ORIGIN OF THE EWING NAME
    compiled by
    James R. McMichael

    The information included here is taken from Chapter IX of Clan Ewing in Scotland, by Elbert William Robinson Ewing and the 1991 Scotland Research Report for Clan Ewing in America.

    First from E.W.R. Ewing:

    This story of our clan origin considered in connection with the Gaelic Highland records, is all the light we have regarding the origin of our family name. That evidence leads to the conclusion that the name of the Glasgow-Loch Lomond Ewing clan, or family from which the Ewings here considered descended, is the Cymric Lowland origin. It is clear, in my [E. W. R. Ewing] opinion, that those who hold to the Gaelic origin overlook the Cymric evidence, certainly as to our family, it is worth repeating for emphasis. Of course it must not be forgotten that, as has been said, there are Ewings who are *Scotch or Scotch ancestry who are not descended from our ancient Scotch ancestors. For them, certainly, I do not attempt to speak.
    *perhaps more correctly: Scots or Scottish

    In 1919 a very intelligent genealogist of the Hon. Thomas Ewing family gave the following:

      My Ewing line is from Scotland by way of Ireland. The name is, in the case of my line (and I think likely in that of all Ewings) from the Gaelic "EOGHAN" (the 'GH' is a 'H' in sound, as in Meagher, sounded Maher; Daugherty sounded Doherty, &c.), spelt phonetically EUEN, EWEN, EWIN, EWAN, YOUEN, &c. The "g" in Ewing was an addition made in the spelling of the name by those of English speech, if not race. This because in pronouncing the name they give the final "n" a "ng" or nasal sound. Thus did they with Waring from Warin, Huling from Hulin, &c.

    This, it is very clear to me, is a representative error as to descent of the Hon. Thomas Ewing branch; and as he belonged to our family, it is error as to the rest of those of whom I write. While, as has been said, some of the descendants of the Gaelic Eoghan ancestors either through the McEwen of Otter or otherwise, may now be known as Ewings, yet the history of the Cymric Ewing ancestors proves that the greater number of Ewings are of the Lowland origin and from that source brought with them the name. This, I am firmly convinced, is true of many of the Ewings of the western portions of Scotland, whose ancestors at a very early day drifted out from the Cymric family in the Glasgow Lomond community, as it is of our Glasgow-Lomond ancestors.

    Spooner, who has given us an extensive study of the historic families of America, we again may notice in this connection, says:

      Of Celtic derivation, the surname Ewing is found at an early neighborhood of Loch Lomond . . . It is found associated as tribal surname with the Colquhouns, usually written Calhoun in the United States. An English writer on surnames puts it among the earliest Saxon names ending in -ing, as Harding, Browning, etc. It may be of Danish rather than Saxon origin, as it is still common in Norway, one of the recruiting grounds of the so-called Danes of early English history, and especially as its early location was in the western part of Scotland, which was long subject to the raids of the Danish sea-kings.
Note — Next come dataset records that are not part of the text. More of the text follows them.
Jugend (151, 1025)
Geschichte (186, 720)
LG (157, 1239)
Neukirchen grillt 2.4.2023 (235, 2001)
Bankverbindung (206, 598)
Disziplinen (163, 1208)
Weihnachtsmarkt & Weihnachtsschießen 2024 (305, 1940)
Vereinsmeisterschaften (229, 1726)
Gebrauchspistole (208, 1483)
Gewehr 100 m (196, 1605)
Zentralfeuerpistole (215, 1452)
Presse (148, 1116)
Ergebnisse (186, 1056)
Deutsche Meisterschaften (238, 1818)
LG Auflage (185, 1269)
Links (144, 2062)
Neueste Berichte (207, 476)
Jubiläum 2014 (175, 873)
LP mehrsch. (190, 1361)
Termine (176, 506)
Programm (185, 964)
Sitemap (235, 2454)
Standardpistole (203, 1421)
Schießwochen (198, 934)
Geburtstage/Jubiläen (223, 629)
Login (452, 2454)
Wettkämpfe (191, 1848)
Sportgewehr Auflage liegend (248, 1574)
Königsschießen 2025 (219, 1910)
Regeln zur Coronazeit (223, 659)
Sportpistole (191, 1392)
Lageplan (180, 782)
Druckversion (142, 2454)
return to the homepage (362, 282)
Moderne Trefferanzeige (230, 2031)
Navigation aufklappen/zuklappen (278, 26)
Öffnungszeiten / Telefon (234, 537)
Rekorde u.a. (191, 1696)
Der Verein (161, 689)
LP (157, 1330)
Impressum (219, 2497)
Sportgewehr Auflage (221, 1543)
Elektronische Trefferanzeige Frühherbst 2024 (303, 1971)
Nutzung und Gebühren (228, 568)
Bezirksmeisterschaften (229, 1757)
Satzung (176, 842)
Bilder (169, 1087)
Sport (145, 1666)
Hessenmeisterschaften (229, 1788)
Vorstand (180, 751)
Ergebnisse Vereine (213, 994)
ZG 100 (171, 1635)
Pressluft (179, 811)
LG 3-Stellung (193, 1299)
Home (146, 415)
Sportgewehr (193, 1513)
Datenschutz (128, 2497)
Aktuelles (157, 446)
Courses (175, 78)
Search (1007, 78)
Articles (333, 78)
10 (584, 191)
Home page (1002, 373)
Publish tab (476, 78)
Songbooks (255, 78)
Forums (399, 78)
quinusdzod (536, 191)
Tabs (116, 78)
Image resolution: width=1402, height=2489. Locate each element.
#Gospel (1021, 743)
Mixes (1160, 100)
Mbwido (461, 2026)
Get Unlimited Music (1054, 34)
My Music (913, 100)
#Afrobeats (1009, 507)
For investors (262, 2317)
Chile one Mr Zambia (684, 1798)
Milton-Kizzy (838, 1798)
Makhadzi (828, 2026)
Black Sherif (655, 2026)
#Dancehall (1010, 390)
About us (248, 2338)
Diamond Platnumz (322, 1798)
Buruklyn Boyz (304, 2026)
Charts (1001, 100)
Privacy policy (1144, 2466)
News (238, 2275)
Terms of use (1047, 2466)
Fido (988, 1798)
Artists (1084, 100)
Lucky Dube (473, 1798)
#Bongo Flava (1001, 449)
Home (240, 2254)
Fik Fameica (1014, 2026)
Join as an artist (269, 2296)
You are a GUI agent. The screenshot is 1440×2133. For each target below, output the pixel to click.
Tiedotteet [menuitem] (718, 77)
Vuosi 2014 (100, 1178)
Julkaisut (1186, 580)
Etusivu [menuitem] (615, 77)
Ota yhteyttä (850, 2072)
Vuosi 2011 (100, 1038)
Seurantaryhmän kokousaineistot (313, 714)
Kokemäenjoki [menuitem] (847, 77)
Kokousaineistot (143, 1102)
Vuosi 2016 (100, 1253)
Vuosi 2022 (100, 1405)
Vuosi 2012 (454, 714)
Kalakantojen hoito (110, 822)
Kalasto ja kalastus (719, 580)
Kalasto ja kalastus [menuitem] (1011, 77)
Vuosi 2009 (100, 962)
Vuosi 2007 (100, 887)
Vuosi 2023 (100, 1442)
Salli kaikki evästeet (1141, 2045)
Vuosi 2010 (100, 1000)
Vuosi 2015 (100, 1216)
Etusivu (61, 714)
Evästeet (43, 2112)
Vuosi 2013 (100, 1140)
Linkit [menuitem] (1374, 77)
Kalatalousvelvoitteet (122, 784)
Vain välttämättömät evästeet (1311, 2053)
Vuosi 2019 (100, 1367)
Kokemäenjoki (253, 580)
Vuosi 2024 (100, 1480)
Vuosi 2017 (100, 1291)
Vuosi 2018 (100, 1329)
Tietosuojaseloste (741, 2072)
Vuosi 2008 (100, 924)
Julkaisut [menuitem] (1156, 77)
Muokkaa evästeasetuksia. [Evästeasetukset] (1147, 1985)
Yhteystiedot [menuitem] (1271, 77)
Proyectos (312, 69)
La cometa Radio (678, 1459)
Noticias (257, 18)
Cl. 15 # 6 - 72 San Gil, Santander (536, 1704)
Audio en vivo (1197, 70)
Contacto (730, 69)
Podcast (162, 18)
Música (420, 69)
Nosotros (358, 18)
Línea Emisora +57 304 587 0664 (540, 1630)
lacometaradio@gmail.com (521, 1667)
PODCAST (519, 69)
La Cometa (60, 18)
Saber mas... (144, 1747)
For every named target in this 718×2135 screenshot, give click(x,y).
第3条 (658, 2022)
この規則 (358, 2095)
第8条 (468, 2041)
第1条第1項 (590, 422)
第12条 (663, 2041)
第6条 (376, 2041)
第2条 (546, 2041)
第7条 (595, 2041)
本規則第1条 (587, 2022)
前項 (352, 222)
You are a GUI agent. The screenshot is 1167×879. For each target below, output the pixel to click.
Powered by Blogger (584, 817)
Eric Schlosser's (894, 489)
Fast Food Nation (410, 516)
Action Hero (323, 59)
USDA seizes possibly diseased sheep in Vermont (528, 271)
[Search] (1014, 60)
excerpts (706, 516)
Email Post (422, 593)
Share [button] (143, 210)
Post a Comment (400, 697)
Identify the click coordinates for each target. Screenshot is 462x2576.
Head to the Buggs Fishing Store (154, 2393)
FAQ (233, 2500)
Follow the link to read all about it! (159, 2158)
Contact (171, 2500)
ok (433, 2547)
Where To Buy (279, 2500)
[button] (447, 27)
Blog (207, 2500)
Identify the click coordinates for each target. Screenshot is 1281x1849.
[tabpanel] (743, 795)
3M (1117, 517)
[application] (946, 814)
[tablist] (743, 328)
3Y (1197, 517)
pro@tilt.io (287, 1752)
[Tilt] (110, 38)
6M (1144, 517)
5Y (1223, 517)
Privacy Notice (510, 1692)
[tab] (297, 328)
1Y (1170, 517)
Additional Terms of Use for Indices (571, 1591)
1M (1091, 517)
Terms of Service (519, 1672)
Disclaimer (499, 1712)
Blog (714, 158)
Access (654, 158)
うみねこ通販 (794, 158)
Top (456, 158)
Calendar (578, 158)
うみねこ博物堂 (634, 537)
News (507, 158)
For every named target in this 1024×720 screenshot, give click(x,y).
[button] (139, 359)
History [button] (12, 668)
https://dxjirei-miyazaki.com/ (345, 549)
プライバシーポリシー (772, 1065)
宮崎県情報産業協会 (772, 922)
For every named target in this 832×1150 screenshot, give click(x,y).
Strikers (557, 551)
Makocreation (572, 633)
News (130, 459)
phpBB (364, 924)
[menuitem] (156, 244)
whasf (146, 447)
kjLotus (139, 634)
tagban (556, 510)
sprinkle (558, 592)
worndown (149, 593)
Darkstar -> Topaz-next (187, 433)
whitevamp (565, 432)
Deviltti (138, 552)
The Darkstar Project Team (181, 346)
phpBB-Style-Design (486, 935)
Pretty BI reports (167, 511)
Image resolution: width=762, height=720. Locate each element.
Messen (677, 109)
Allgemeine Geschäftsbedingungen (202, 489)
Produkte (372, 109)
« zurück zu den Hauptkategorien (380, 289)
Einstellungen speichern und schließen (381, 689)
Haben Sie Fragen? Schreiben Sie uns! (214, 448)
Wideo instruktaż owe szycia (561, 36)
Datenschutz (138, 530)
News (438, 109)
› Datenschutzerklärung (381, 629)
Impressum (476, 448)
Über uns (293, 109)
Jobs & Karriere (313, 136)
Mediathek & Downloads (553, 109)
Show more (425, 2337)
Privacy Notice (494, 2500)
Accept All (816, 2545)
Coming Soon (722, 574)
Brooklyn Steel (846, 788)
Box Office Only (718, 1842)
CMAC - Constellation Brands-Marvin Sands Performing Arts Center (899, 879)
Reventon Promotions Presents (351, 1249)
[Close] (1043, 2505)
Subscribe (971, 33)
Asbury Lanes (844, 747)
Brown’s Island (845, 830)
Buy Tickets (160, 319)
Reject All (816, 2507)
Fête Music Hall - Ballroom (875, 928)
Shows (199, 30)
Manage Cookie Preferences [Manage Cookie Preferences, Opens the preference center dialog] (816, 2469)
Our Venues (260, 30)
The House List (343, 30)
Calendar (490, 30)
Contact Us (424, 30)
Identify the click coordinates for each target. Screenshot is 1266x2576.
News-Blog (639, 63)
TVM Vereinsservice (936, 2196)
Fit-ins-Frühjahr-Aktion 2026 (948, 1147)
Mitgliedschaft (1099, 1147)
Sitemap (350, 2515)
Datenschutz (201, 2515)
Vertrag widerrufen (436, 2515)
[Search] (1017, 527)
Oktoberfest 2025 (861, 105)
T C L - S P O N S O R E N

    McEwen, the Scotch genealogist of the McEwens, says:

      Eugenius may be a Latin equivalent of Ewen; but it is, as we have seen, at least a fact that in the Latin list of the Gaelic Kings the spelling Ewen is used.

    But the great trouble with the effort to link all Ewings with the Gaelic origin of a name similar to ours, is that about the time of the Gaelic Kings of the Ewen name and long before the name in the Highlands distinguished any family or clan, the name existed in the Lowland Cymric country and was borne by those of the Cymric stock. Borne by those of that Lowland stock, the name existed hundreds of years before the coming of the Danes. Since it was the custom of the invading Teutons, including the Danes, "to adopt the name of the Celtic tribe they displaced," as Shane (Origin of the Anglo-Saxon Race, 302) and other authorities tell us, if the name be common in the European home of the Danes, it is not at all impossible that it was carried there from Scotland.

    McEwen, unable to explain some facts which appear not to have been fully investigated, qualified somewhat his all too sweeping conclusion, by adding:

      The name is distinctly of Gaelic and clan origin, and except where particular family histories and other evidence point to a different conclusion, persons bearing the name and traceable to the localities known to have been occupied by the early clan, its septs and descendants, are of the same race and probably sprung from the McEwens of Otter. In the Lowland districts the blood has mixed largely with that of the Lowland inhabitants.